(ENTRIES SHOWN begins)

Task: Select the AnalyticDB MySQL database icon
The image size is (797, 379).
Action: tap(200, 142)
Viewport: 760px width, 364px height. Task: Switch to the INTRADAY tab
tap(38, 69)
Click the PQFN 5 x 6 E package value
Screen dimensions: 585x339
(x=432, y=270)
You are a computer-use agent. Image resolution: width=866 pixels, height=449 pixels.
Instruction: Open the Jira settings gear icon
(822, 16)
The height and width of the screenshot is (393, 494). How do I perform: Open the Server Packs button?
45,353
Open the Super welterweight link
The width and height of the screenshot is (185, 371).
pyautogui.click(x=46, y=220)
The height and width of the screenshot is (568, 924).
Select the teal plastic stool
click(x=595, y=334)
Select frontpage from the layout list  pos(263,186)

(ENTRIES SHOWN ends)
(ENTRIES SHOWN begins)

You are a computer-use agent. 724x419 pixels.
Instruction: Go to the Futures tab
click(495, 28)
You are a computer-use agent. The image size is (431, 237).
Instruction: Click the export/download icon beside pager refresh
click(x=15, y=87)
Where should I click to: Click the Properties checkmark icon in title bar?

(ENTRIES SHOWN ends)
(ENTRIES SHOWN begins)

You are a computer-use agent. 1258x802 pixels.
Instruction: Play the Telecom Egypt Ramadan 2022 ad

(ENTRIES SHOWN ends)

◆ **PROBLEM REQUIREMENTS**
Extract, from the listing above, every line where the string "pixels" occurs.

◆ **YOUR RESPONSE**
You are a computer-use agent. Image resolution: width=866 pixels, height=449 pixels.
You are a computer-use agent. 724x419 pixels.
You are a computer-use agent. 1258x802 pixels.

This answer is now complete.